Вскоре столб пыли исчез из поля зрения, и мы начали вновь вглядываться вперед, высматривая автобус.
- Вон-вон-вон! – даже подскочил Махмуд.
- Не ори, вижу, - сморщился я и, вытянув по страусиному голову, съехал с дороги.
- Серега, зачем? – заерзал узбек, - а если?
- Не ссы, лягуха, болота нашим будет! – чувствуя, как похрустывает усталый кузов рыдвана, медленно вел я машину по следу, составленному вылетевшим с трассы автобусом. Сам он белой тушей лениво разлегся неподалеку в небольшом распадке, отклячив вверх широкую корму.
Проехав метров двадцать, и описав полукруг, почти развернув машину, я заглушил двигатель. Тут же стало очень тихо, лишь потрескивал горячий мотор. Махмуд легонько пихнул меня в плечо и показал на дорогу. Я сразу напрягся – вдалеке двигалась серьезная, темная гусеница военной колонны.
Мы с узбеком так и сидели в машине, пока около десятка грузовиков на высоких колесах, увешанных защитными решетками, ревя моторами проезжали мимо нас. Некоторые водители – смуглые парни, все в солнцезащитных очках, смотрели заинтересовано на нас, но остановиться никто даже не подумал. Только пятый или шестой грузовик немного вильнул в сторону и боднул широким, агрессивным бампером стоящую наполовину на полосе, наполовину на обочине легковушку - видимо участницу аварии с автобусом. Машинка от удара отлетела как игрушечная, захрипев сминаемым железом.
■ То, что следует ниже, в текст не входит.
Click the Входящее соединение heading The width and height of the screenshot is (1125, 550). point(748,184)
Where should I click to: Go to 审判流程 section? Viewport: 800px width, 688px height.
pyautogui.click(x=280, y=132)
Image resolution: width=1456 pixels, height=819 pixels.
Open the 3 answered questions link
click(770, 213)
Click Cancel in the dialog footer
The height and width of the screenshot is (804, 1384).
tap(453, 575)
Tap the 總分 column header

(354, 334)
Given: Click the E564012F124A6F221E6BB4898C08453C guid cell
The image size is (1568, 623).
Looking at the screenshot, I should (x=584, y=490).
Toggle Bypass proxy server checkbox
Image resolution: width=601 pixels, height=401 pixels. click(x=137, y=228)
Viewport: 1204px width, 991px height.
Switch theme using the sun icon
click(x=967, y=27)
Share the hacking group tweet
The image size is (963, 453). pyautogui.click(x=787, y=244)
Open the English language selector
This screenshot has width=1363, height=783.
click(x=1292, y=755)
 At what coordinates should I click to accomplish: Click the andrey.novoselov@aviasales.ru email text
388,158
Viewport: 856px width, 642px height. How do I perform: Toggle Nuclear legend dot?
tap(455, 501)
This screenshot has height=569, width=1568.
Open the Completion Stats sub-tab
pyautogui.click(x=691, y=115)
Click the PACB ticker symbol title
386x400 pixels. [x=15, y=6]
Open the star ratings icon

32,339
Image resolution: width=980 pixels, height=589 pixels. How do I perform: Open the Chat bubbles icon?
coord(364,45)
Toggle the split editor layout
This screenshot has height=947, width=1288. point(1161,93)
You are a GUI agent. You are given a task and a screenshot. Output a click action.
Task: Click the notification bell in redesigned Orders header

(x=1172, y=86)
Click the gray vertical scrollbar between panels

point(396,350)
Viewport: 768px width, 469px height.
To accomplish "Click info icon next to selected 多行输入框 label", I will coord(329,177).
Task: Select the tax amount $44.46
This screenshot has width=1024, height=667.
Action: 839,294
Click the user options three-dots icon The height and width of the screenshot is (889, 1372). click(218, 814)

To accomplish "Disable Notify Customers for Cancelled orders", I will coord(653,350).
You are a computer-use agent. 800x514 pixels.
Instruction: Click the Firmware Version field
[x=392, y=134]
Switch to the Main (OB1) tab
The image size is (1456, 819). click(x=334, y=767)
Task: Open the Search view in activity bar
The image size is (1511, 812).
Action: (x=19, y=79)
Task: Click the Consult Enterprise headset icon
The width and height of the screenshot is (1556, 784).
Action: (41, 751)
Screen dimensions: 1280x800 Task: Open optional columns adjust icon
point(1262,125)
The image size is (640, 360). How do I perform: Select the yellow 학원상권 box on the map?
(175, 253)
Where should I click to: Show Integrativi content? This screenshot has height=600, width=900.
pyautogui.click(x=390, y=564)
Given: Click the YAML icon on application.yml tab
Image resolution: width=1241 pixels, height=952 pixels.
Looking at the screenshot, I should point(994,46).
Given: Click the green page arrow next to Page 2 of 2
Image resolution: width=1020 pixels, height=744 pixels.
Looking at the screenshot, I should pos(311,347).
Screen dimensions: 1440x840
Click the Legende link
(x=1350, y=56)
Раз за разом обдавая нас рокотом, грузовики наконец проехали, и понемногу скрылись вдали.
- Кто это, как думаешь? – глядя вслед колонне, спросил Махмуд.
- Тебе не [все равно]? – пожал я плечами, уже отвернувшись и всматриваясь в автобус.
Узбек открыл было рот что-то сказать, но я остановил его взмахом руки.
«Что?» - был написан в его взгляде вопрос.
- Тихо, - дернув подбородком в сторону автобуса, негромко произнес я, - не вышел никто.
Не торопясь мы с Махмудом вышли из машины и двинулись к распадку, в котором лежал автобус. Картина перед нами открывалась постепенно, по мере того как мы приближались.
Сначала показался ровный ряд накрытых тел. Не менее восьми, точно – из-под цветастых чехлов, снятых с сидений, виднелись посиневшие ноги и руки. Еще немного прошли, и дальше стали встречать трупы уже неаккуратно сложенные, и не накрытые.
Сглотнув ком в горле, я невольно остановился на осыпающемся скосе, осматриваясь, Махмуд же быстро съехал вниз и сейчас осматривал тела.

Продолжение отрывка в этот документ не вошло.